-
Notifications
You must be signed in to change notification settings - Fork 2.9k
Description
I reported in https://github.com/k3s-io/k3s issues ( k3s-io/k3s#11476 ), but got forwarded here.
The flannel vlan in vxlan mode using another tunnel (such as manually configured wireguard) using k3s --flannel-external-ip and --flannel-iface parameters picks vxlan udp src ip from interface with default route.
Expected Behavior
The flannel vxlan udp packet src ip matches picked interface.
Current Behavior
This bug is noticed when you have two nodes with at least one under nat :
node 1 - server node:
eth0 192.168.66.200 (with default route)
wg0 172.30.0.1 (vpn to node2)node 2 - just agent:
eth2 x.x.x.x (redacted, default route)
wg0 172.30.0.2 (vpn to node1)Starting k3s on both nodes:
./k3s server -i 172.30.0.1 --node-external-ip 172.30.0.1 --flannel-backend=vxlan --flannel-external-ip 172.30.0.1 --flannel-iface wg0 --bind-address 172.30.0.1and node2
./k3s agent -t xxxtokenxxx --server https://172.30.0.1:6443 -i 172.30.0.2 --node-external-ip 172.30.0.2 --flannel-iface wg0 --bind-address 172.30.0.2 the flannel tunnel from node1 uses wrong src ip.
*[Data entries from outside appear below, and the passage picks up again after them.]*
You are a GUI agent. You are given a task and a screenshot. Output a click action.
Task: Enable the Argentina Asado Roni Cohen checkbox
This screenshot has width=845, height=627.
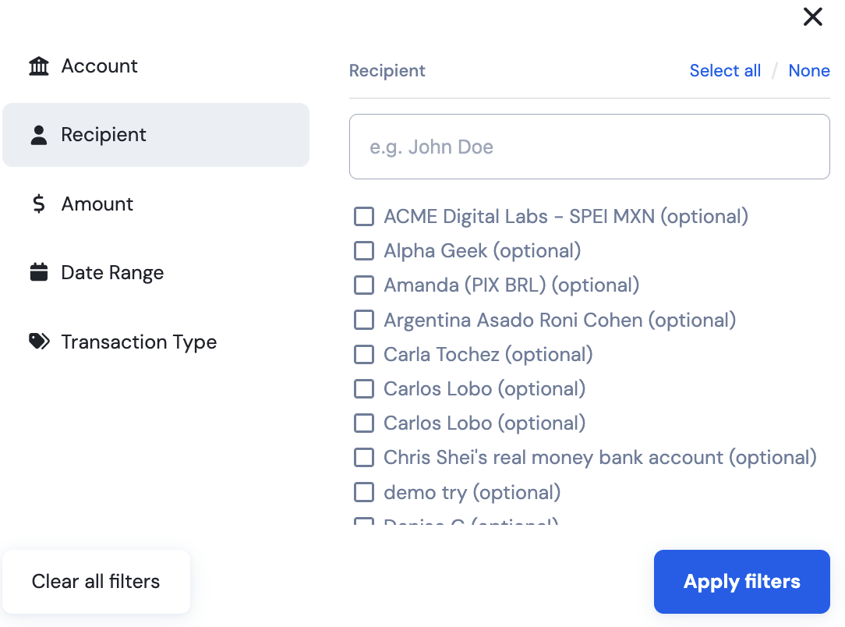click(x=364, y=320)
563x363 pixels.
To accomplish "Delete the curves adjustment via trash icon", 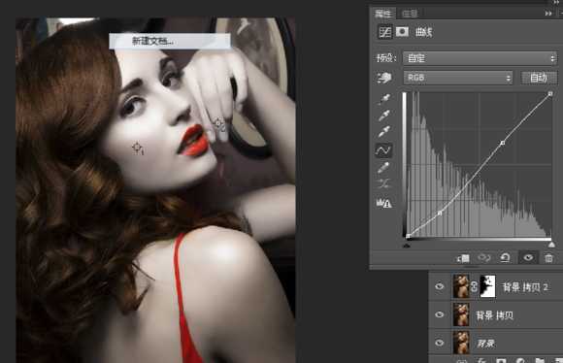I will pos(548,258).
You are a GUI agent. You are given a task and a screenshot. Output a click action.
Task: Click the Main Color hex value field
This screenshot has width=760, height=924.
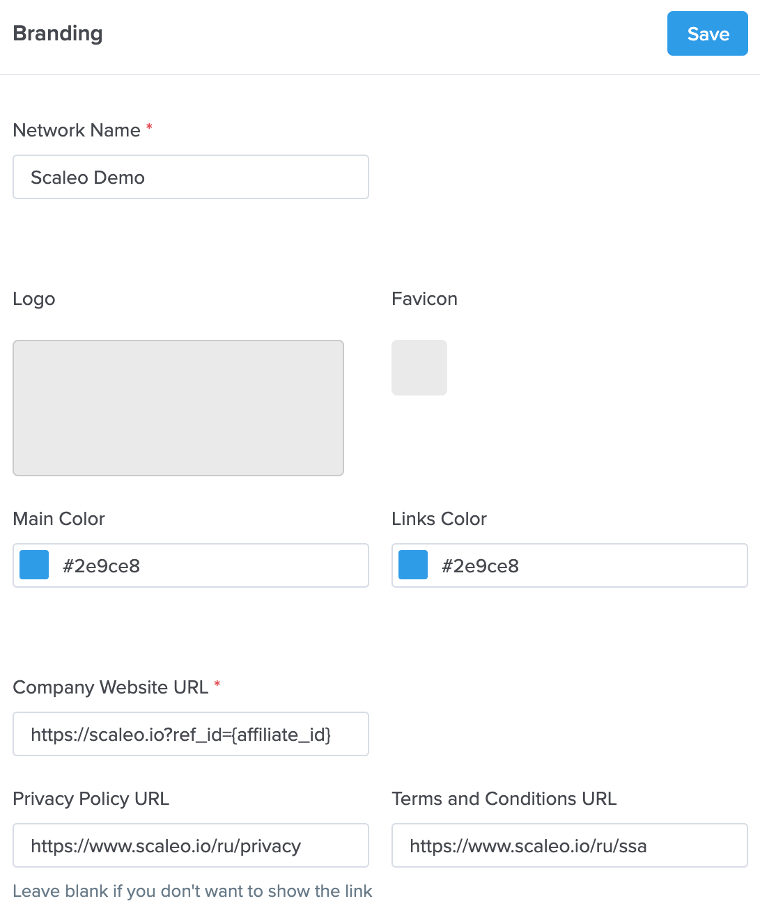pyautogui.click(x=209, y=565)
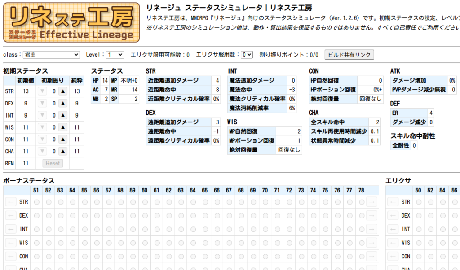This screenshot has width=460, height=270.
Task: Increase CON with its up arrow
Action: tap(63, 139)
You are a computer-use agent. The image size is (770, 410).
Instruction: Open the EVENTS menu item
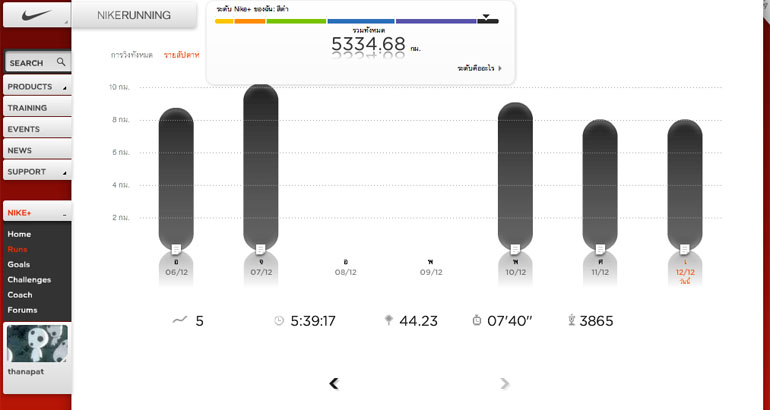tap(36, 129)
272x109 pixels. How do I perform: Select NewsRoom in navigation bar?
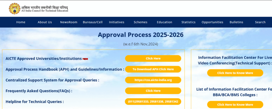[x=69, y=22]
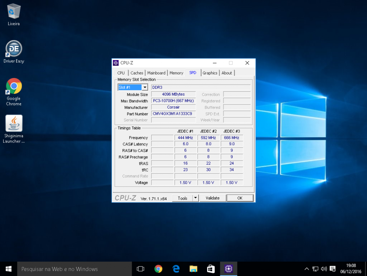Open File Explorer from taskbar
The image size is (367, 276).
point(193,269)
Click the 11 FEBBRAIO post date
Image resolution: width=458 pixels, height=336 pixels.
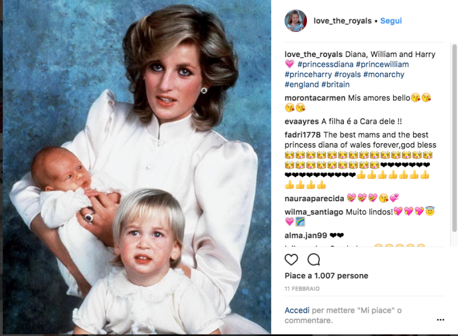coord(302,289)
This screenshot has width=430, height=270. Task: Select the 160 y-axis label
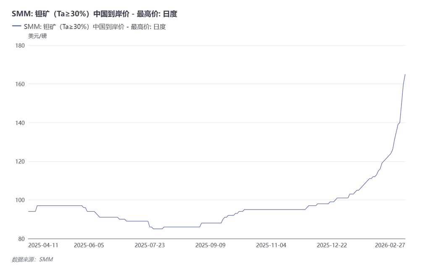[20, 84]
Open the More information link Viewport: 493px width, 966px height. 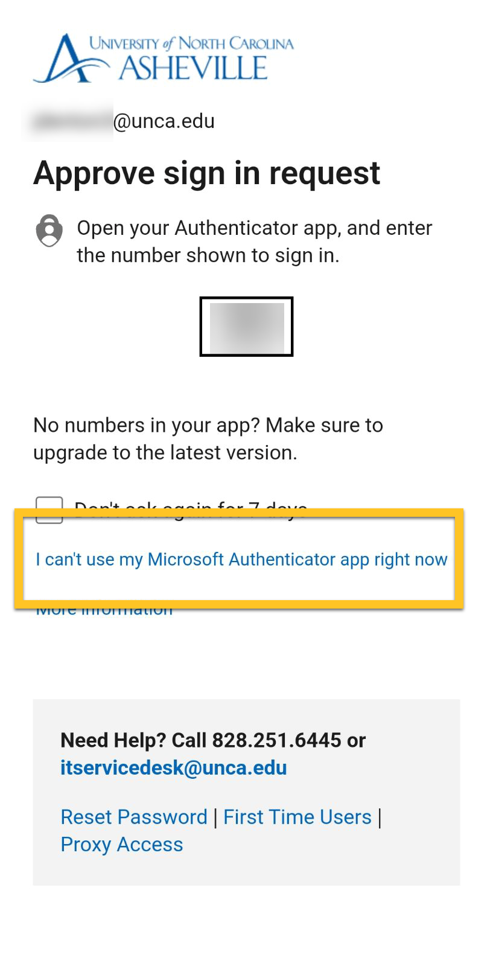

For example doing ping from node2 to node1 the following packets are produced:
node1 # tcpdump -i wg0 -n udp port 8472
dropped privs to pcap
tcpdump: verbose output suppressed, use -v[v]... for full protocol decode
listening on wg0, link-type RAW (Raw IP), snapshot length 262144 bytes
16:58:21.074052 IP 172.30.0.2.40978 > 172.30.0.1.8472: OTV, flags [I] (0x08), overlay 0, instance 1
IP 10.42.1.0 > 10.42.0.1: ICMP echo request, id 44022, seq 3, length 64
16:58:21.074128 IP 192.168.66.200.55307 (!!! need to be 172.30.0.1!!! ) > 172.30.0.2.8472: OTV, flags [I] (0x08), overlay 0, instance 1
IP 10.42.0.1 > 10.42.1.0: ICMP echo reply, id 44022, seq 3, length 64
16:58:22.097767 IP 172.30.0.2.40978 > 172.30.0.1.8472: OTV, flags [I] (0x08), overlay 0, instance 1
IP 10.42.1.0 > 10.42.0.1: ICMP echo request, id 44022, seq 4, length 64
16:58:22.097811 IP 192.168.66.200.55307 > 172.30.0.2.8472: OTV, flags [I] (0x08), overlay 0, instance 1
IP 10.42.0.1 > 10.42.1.0: ICMP echo reply, id 44022, seq 4, length 64
in above packet tcpdump we see not correct source ip address from node1. It need to be 172.30.0.1, but is 192.168.66.200
after some digging it is evident that node1 using from iface for vxlan:
node1:
node1 /sys/devices/virtual/net/flannel.1 # ls -l
total 0
### chopped ls -l ###
--rw-r--r-- 1 root root 4096 Dec 18 17:01 flags
-rw-r--r-- 1 root root 4096 Dec 18 17:01 gro_flush_timeout
-rw-r--r-- 1 root root 4096 Dec 18 17:01 ifalias
-r--r--r-- 1 root root 4096 Dec 18 17:01 ifindex
-r--r--r-- 1 root root 4096 Dec 18 16:56 iflink
-r--r--r-- 1 root root 4096 Dec 18 17:01 link_mode
lrwxrwxrwx 1 root root 0 Dec 18 17:01 lower_eth0 -> ../../../pci0000:00/0000:00:01.3/0000:09:00.2/0000:0a:03.0/0000:0e:00.0/net/eth0
-rw-r--r-- 1 root root 4096 Dec 18 17:01 mtu
-r--r--r-- 1 root root 4096 Dec 18 16:56 name_assign_type
### chopped ls -l ###as for exmaple node2 flannel.1 directory shows correct iface:
node2 /sys/devices/virtual/net/flannel.1 # ls -l
total 0
### chopped ls -l ###
-rw-r--r-- 1 root root 4096 Dec 18 17:02 ifalias
-r--r--r-- 1 root root 4096 Dec 18 16:58 ifindex
-r--r--r-- 1 root root 4096 Dec 18 16:58 iflink
-r--r--r-- 1 root root 4096 Dec 18 17:02 link_mode
lrwxrwxrwx 1 root root 0 Dec 18 16:58 lower_wg0 -> ../wg0
-rw-r--r-- 1 root root 4096 Dec 18 17:02 mtu
### chopped ls -l ###
Possible Solution
Steps to Reproduce (for bugs)
- Have at least system one system behind nat, but both systems with restrictive firewall
- install and configure tunnel between nodes (for example wireguard)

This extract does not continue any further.